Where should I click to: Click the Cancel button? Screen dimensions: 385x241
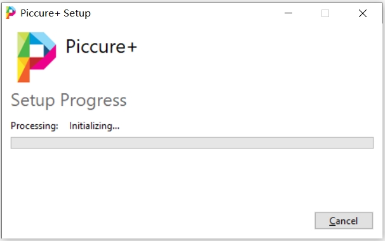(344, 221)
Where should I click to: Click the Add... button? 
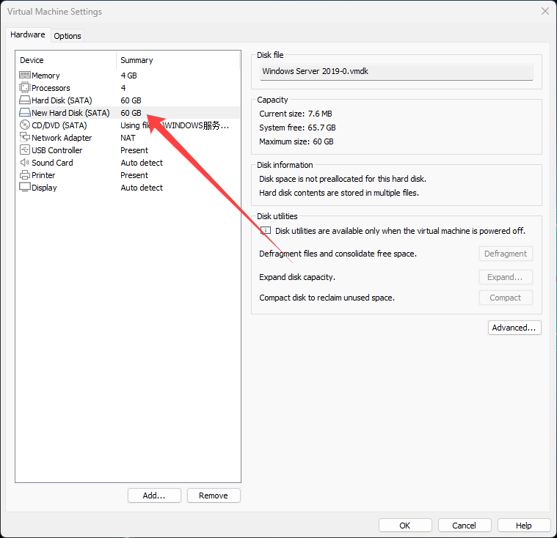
...
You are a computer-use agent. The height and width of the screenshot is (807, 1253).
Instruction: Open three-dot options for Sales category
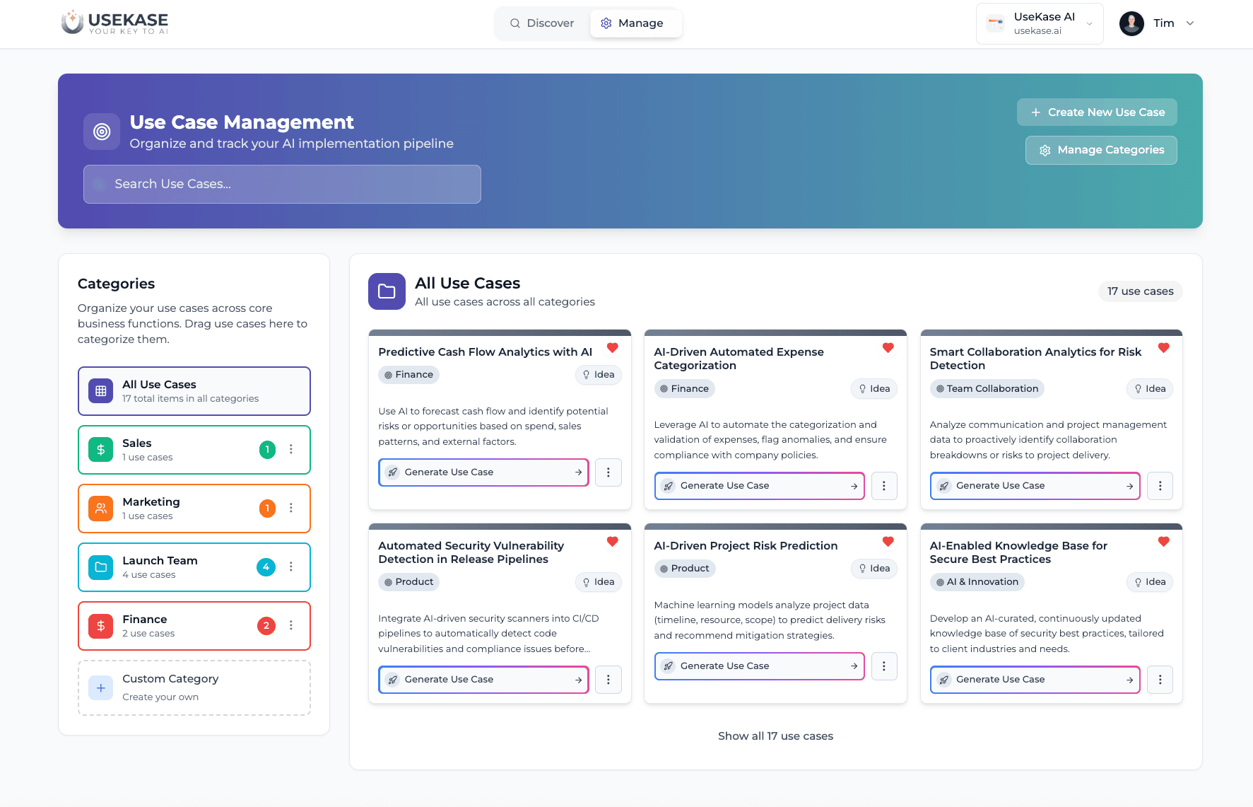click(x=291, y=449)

_Instructions for the task_: Copy word for word only the lines above from the one with "Where should I click to: Click the Cancel" through the one with "Where should I click to: Click the Add...". Leave pictures out.

_Task answer_:
Where should I click to: Click the Cancel button? Screen dimensions: 385x241
(344, 221)
Where should I click to: Click the Add... button? 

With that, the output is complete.